Situés dans un no man's land juridique, cette méthode est difficile à contre-attaquer. Si les politiciens retors se lancent dans des poursuites, c’est qu’ils espèrent eux même en retirer des retombées positives. Dans le cas d'une action en justice, le droit à l'image et la liberté d'expression sont leurs meilleurs atouts.
La mésaventure est arrivée à Angela Merkel, qui a longtemps souffert d'être vue dans l'opinion publique allemande comme une femme un tantinet coincée.

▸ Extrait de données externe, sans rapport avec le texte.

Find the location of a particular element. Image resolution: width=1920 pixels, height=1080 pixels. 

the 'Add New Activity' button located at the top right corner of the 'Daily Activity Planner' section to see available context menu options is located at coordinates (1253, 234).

Mais elle a su, en plaisantant publiquement, tourner à son avantage la mauvaise blague que la pub Sixt lui avait faite à son insu.
L'ancien ministre des Affaires étrangères, Jochka Fischer, lui, défend obstinément son droit à l'image. Il a poursuivi l'édition du printemps 2006 de la campagne ‘Big News, Small Size’ du journal Welt Kompakt, dans laquelle des personnages politiques et des célébrités étaient représentés avec des visages d'enfants. Il a gagné le procès et a obtenu 200 000 euros de dommages et intérêts.
Communication politique
Même s'il y a encore des hommes publics pour se lancer dans des poursuites judiciaires, la frontière entre politique et publicité est franchie depuis bien longtemps. L'électeur vote pour une personne compétente et fiable, certes, mais qui paraisse aussi humaine et sympathique.
Dans l'espoir d’incarner cette image du parfait président, les hommes politiques sont nombreux à franchir le cap et à utiliser largement les codes des publicitaires pour aller pêcher des voix. Ils interviennent systématiquement dans les talk shows et les émissions de divertissement. Et ne sont pas avares de détails sur leurs vies personnelles car ils savent bien que les électeurs ont besoin de s’identifier à eux.
Les gouvernants utilisent les outils du marketing pour faire leur communication. Pourquoi alors s’attaquer à la pub qui surfe sur la vague? Le New York Times Magazine va même plus loin. Un article a revélé derniérement que la publicité Vuitton-Gorbatchev contenait un message caché: après agrandissement de la photo, un journaliste du magazine aurait décrypté, entre les mots entrelacés, un message codé de l'ancien président sur l'affaire Litvinenko. Le retraité continue à faire de la politique.